Exercise brief
Would you repeat each line below precisely as it stands?

Material for the task
========================================================================
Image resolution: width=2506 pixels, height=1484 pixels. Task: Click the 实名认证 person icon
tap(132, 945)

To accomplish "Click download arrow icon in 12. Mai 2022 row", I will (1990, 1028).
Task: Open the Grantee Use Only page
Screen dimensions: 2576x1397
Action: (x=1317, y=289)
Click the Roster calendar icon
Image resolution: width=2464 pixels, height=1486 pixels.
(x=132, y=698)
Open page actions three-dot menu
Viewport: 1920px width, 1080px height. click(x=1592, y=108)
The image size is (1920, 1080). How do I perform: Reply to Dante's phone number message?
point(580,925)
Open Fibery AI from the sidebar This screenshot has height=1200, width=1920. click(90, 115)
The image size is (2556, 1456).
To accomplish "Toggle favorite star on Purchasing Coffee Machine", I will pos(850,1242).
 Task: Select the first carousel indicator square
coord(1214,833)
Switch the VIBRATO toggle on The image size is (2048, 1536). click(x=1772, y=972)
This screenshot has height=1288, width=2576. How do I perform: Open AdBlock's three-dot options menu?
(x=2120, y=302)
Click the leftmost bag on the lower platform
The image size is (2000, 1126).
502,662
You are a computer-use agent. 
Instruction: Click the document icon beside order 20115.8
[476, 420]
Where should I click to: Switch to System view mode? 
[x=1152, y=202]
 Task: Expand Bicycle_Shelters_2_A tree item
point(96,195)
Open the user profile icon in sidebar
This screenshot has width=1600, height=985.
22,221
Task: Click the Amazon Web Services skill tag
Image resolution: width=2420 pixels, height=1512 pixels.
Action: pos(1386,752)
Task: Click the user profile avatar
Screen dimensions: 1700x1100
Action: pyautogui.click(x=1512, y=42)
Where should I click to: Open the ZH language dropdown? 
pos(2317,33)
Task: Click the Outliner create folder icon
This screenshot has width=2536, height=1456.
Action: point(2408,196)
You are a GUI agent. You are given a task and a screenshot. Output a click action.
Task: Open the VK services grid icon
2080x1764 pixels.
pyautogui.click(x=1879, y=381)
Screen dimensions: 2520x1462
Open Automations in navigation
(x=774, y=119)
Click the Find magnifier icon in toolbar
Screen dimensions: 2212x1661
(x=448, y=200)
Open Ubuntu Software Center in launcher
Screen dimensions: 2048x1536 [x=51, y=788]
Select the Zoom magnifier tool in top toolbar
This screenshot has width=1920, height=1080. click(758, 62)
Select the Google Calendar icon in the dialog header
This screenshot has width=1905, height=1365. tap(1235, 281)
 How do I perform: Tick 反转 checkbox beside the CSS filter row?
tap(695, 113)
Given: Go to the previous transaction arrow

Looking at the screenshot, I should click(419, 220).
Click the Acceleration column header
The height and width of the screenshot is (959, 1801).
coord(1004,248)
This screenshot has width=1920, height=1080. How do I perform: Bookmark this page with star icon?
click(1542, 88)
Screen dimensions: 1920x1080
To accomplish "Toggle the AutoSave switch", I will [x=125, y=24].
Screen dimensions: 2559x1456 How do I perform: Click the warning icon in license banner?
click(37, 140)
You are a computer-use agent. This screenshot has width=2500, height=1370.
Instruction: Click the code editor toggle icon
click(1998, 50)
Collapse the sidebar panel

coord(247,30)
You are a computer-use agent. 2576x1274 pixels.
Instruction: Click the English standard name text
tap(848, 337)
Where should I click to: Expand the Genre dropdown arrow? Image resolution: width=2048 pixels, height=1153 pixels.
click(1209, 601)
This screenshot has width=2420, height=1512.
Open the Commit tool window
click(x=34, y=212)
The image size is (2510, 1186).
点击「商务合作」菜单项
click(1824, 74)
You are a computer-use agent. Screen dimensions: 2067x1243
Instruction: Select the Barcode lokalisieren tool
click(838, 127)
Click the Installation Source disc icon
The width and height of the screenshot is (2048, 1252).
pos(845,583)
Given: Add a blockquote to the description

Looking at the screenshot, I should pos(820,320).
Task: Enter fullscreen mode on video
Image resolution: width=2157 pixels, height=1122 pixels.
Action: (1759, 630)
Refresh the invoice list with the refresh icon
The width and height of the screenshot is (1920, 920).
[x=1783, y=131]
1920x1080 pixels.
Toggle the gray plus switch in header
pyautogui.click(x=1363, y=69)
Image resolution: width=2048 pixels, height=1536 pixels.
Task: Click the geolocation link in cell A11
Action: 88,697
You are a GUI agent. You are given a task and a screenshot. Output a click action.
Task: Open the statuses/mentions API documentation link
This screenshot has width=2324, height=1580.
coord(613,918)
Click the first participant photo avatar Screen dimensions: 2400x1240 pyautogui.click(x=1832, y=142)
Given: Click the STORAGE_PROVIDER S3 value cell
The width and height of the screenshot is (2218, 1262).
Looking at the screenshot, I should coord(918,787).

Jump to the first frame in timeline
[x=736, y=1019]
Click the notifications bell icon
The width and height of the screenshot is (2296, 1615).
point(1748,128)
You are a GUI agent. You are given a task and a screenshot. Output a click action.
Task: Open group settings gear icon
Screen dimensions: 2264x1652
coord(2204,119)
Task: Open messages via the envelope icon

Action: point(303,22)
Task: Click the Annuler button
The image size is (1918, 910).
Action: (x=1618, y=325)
========================================================================
Solved exercise
Image resolution: width=2506 pixels, height=1484 pixels. Task: Click the 实名认证 person icon
tap(132, 945)

To accomplish "Click download arrow icon in 12. Mai 2022 row", I will (1990, 1028).
Task: Open the Grantee Use Only page
Screen dimensions: 2576x1397
Action: (x=1317, y=289)
Click the Roster calendar icon
Image resolution: width=2464 pixels, height=1486 pixels.
(x=132, y=698)
Open page actions three-dot menu
Viewport: 1920px width, 1080px height. click(x=1592, y=108)
The image size is (1920, 1080). How do I perform: Reply to Dante's phone number message?
point(580,925)
Open Fibery AI from the sidebar This screenshot has height=1200, width=1920. click(90, 115)
The image size is (2556, 1456).
To accomplish "Toggle favorite star on Purchasing Coffee Machine", I will pos(850,1242).
 Task: Select the first carousel indicator square
coord(1214,833)
Switch the VIBRATO toggle on The image size is (2048, 1536). click(x=1772, y=972)
This screenshot has height=1288, width=2576. How do I perform: Open AdBlock's three-dot options menu?
(x=2120, y=302)
Click the leftmost bag on the lower platform
The image size is (2000, 1126).
502,662
You are a computer-use agent. 
Instruction: Click the document icon beside order 20115.8
[476, 420]
Where should I click to: Switch to System view mode? 
[x=1152, y=202]
 Task: Expand Bicycle_Shelters_2_A tree item
point(96,195)
Open the user profile icon in sidebar
This screenshot has width=1600, height=985.
22,221
Task: Click the Amazon Web Services skill tag
Image resolution: width=2420 pixels, height=1512 pixels.
Action: pos(1386,752)
Task: Click the user profile avatar
Screen dimensions: 1700x1100
Action: pyautogui.click(x=1512, y=42)
Where should I click to: Open the ZH language dropdown? 
pos(2317,33)
Task: Click the Outliner create folder icon
This screenshot has width=2536, height=1456.
Action: point(2408,196)
You are a GUI agent. You are given a task and a screenshot. Output a click action.
Task: Open the VK services grid icon
2080x1764 pixels.
pyautogui.click(x=1879, y=381)
Screen dimensions: 2520x1462
Open Automations in navigation
(x=774, y=119)
Click the Find magnifier icon in toolbar
Screen dimensions: 2212x1661
(x=448, y=200)
Open Ubuntu Software Center in launcher
Screen dimensions: 2048x1536 [x=51, y=788]
Select the Zoom magnifier tool in top toolbar
This screenshot has width=1920, height=1080. click(758, 62)
Select the Google Calendar icon in the dialog header
This screenshot has width=1905, height=1365. tap(1235, 281)
 How do I perform: Tick 反转 checkbox beside the CSS filter row?
tap(695, 113)
Given: Go to the previous transaction arrow

Looking at the screenshot, I should click(419, 220).
Click the Acceleration column header
The height and width of the screenshot is (959, 1801).
coord(1004,248)
This screenshot has width=1920, height=1080. How do I perform: Bookmark this page with star icon?
click(1542, 88)
Screen dimensions: 1920x1080
To accomplish "Toggle the AutoSave switch", I will [x=125, y=24].
Screen dimensions: 2559x1456 How do I perform: Click the warning icon in license banner?
click(37, 140)
You are a computer-use agent. This screenshot has width=2500, height=1370.
Instruction: Click the code editor toggle icon
click(1998, 50)
Collapse the sidebar panel

coord(247,30)
You are a computer-use agent. 2576x1274 pixels.
Instruction: Click the English standard name text
tap(848, 337)
Where should I click to: Expand the Genre dropdown arrow? Image resolution: width=2048 pixels, height=1153 pixels.
click(1209, 601)
This screenshot has width=2420, height=1512.
Open the Commit tool window
click(x=34, y=212)
The image size is (2510, 1186).
点击「商务合作」菜单项
click(1824, 74)
You are a computer-use agent. Screen dimensions: 2067x1243
Instruction: Select the Barcode lokalisieren tool
click(838, 127)
Click the Installation Source disc icon
The width and height of the screenshot is (2048, 1252).
pos(845,583)
Given: Add a blockquote to the description

Looking at the screenshot, I should pos(820,320).
Task: Enter fullscreen mode on video
Image resolution: width=2157 pixels, height=1122 pixels.
Action: (1759, 630)
Refresh the invoice list with the refresh icon
The width and height of the screenshot is (1920, 920).
[x=1783, y=131]
1920x1080 pixels.
Toggle the gray plus switch in header
pyautogui.click(x=1363, y=69)
Image resolution: width=2048 pixels, height=1536 pixels.
Task: Click the geolocation link in cell A11
Action: 88,697
You are a GUI agent. You are given a task and a screenshot. Output a click action.
Task: Open the statuses/mentions API documentation link
This screenshot has width=2324, height=1580.
coord(613,918)
Click the first participant photo avatar Screen dimensions: 2400x1240 pyautogui.click(x=1832, y=142)
Given: Click the STORAGE_PROVIDER S3 value cell
The width and height of the screenshot is (2218, 1262).
Looking at the screenshot, I should coord(918,787).

Jump to the first frame in timeline
[x=736, y=1019]
Click the notifications bell icon
The width and height of the screenshot is (2296, 1615).
point(1748,128)
You are a GUI agent. You are given a task and a screenshot. Output a click action.
Task: Open group settings gear icon
Screen dimensions: 2264x1652
coord(2204,119)
Task: Open messages via the envelope icon

Action: point(303,22)
Task: Click the Annuler button
The image size is (1918, 910).
Action: (x=1618, y=325)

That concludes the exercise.